Written request A:
What property must the initial tessellation have, according to the origami tessellation excerpt, for the shrink-and-twist algorithm to work for some choice of turn and shrink amount?
Written request B:
Copy out the part of the entries that runs from their first line through the line containing "pos(167,47)", including both ends, and leave out the pictures.

Selected excerpt:
------------------------

Let me hold it up to the light. I can see it great. You don't see the light. It looks pretty cool.
It's folded from one square, and it's folded in some sense with a regular pattern. You can see regular hexagons, hexagonal pattern. And these guys have been around for a long time, probably at least the '60s, maybe earlier-- a lot of Japanese artists, lot of American artists. And there's been a lot of excitement about origami tesselations since the mid '90s.
I think Chris Palmer revitalized them, and then tons of people are looking at them. And there's this cool algorithm for building them.
So you take some tessellation like these squares, and triangles, and hexagons-- some collection of polygons. You shrink all of them a little bit, but all by the same amount. And then you twist them a little bit, all the same amount.
So here they are twisted. And then you just connect the dots. So these two edges used to be joined to each other. So I'm going to connect these guys, and connect these guys. That's the green edges.
And that's your crease pattern. You erase the red stuff, and you get your crease pattern, and you fold it, and you get this cool tessellation-- magic. Now the question is, when does this work?
This algorithm has been around forever, as far as I know. I don't know exactly how old it is, or who invented it, but it's pretty natural. It's how most tesselations are folded.
But when does it work? And there is a brand-new result from the summer that it works for some choice of those angles. So I had some flexibility-- how much do I shrink and how much do I turn? But this will work for some choice of turn and shrink amount, if and only if your graph or your initial tessellation is a spiderweb.
Pretty cool-- spiderwebs have this neat property that you can do the shrink and twist tessellation algorithm, and it works. And here is an example of that-- a spiderweb, so to speak, but drawn visually. And this is actually a proof that-- these are basically all the force polygons showing that you can get a positive equilibrium stress.

------------------------

Exercise materials:
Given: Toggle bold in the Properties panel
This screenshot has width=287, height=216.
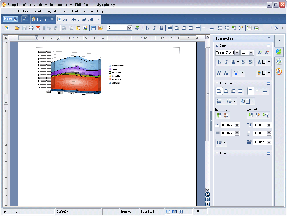Looking at the screenshot, I should tap(219, 62).
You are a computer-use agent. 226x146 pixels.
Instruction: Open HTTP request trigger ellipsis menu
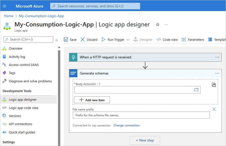tap(217, 57)
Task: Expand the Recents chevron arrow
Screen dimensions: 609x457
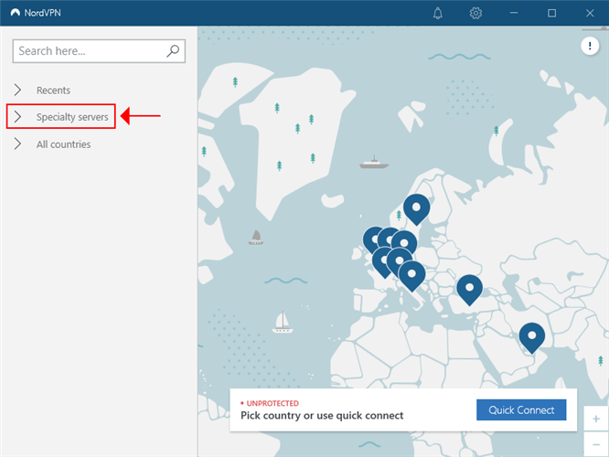Action: pyautogui.click(x=18, y=90)
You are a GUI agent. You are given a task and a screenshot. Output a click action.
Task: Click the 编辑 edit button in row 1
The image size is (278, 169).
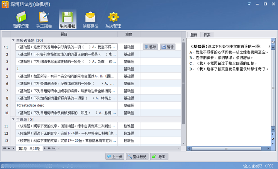pos(167,47)

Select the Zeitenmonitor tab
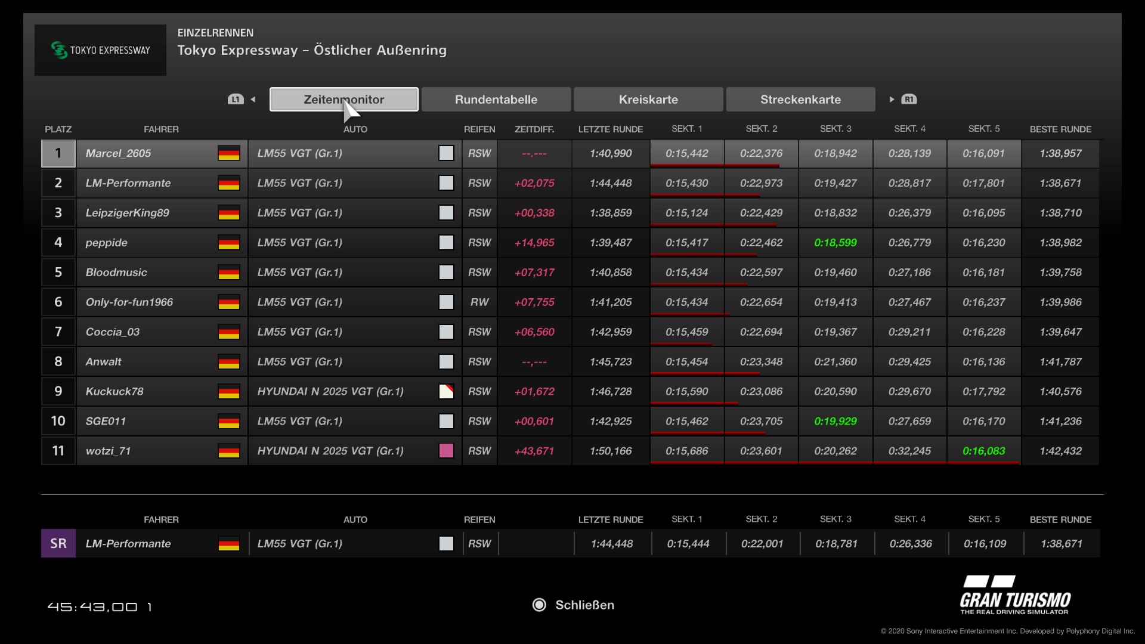344,100
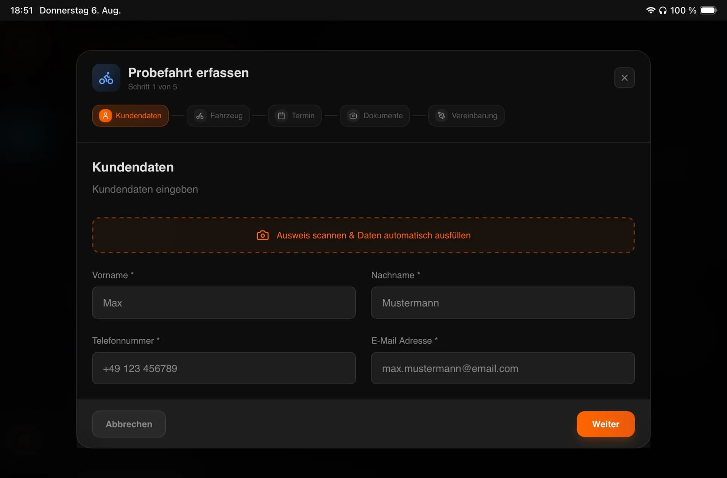Go to the Dokumente step tab
Image resolution: width=727 pixels, height=478 pixels.
375,116
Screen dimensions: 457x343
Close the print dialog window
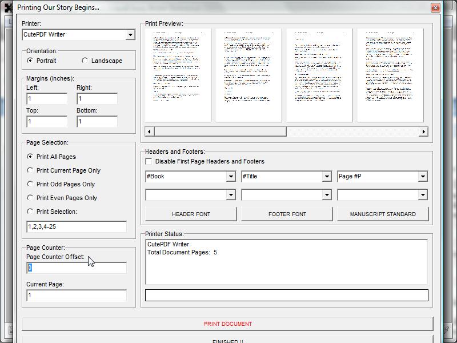(x=435, y=7)
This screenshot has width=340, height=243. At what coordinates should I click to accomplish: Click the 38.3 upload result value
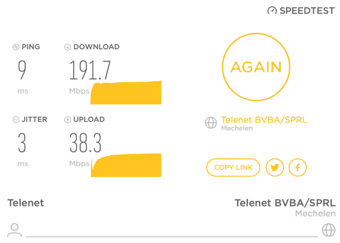[x=85, y=143]
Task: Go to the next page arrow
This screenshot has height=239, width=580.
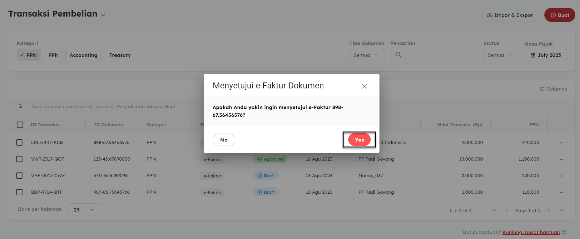Action: coord(549,210)
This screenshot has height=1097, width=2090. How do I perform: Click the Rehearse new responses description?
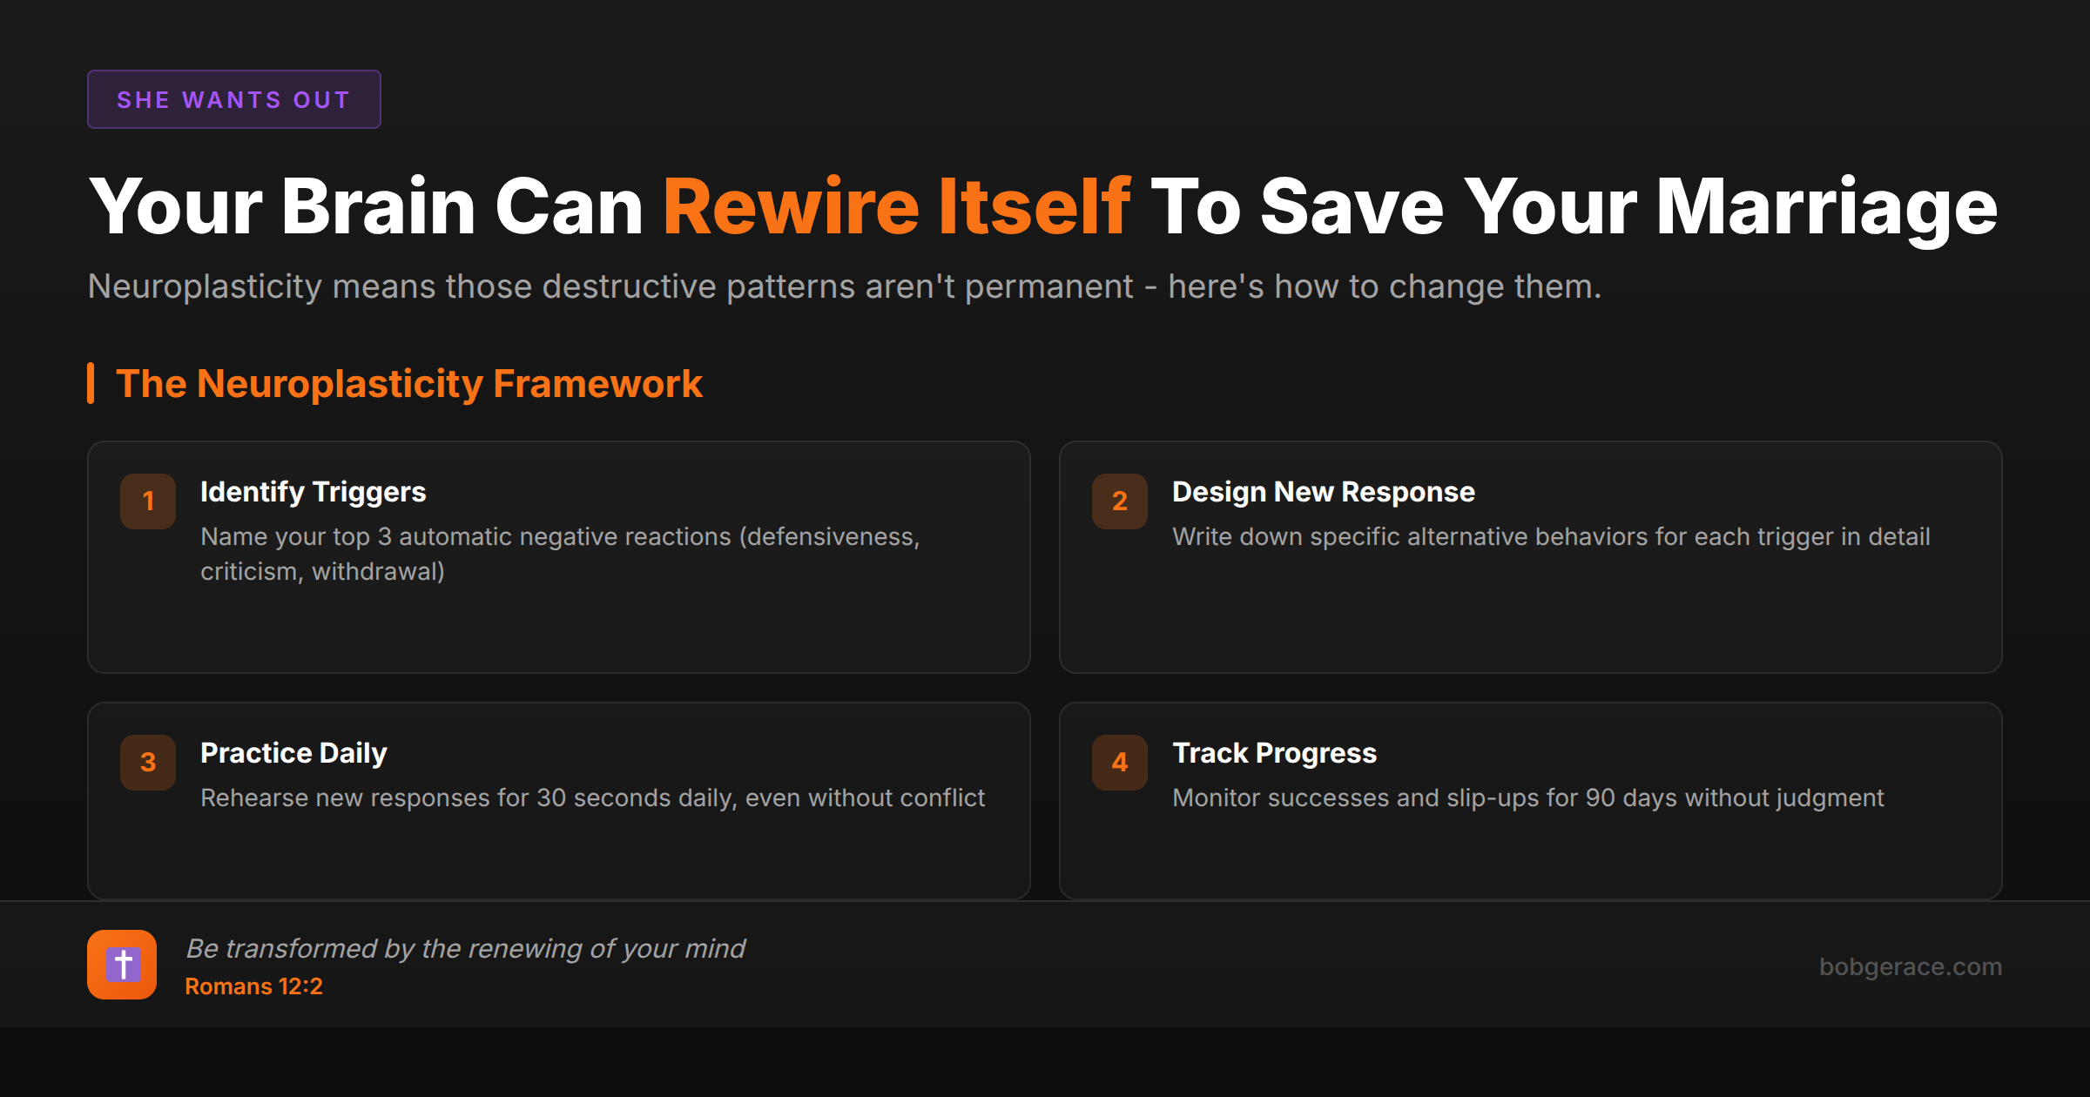coord(592,798)

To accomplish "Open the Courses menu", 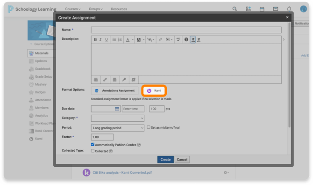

------------------------

Reply A:
It must be a spiderweb.

Reply B:
Given: Toggle bold in the Properties panel
This screenshot has width=287, height=216.
Looking at the screenshot, I should tap(219, 62).
You are a computer-use agent. 226x146 pixels.
Instruction: Open HTTP request trigger ellipsis menu
tap(217, 57)
Task: Expand the Recents chevron arrow
Screen dimensions: 609x457
Action: pyautogui.click(x=18, y=90)
You are a GUI agent. You are given a task and a screenshot. Output a click action.
Task: Click the 编辑 edit button in row 1
The image size is (278, 169).
pos(167,47)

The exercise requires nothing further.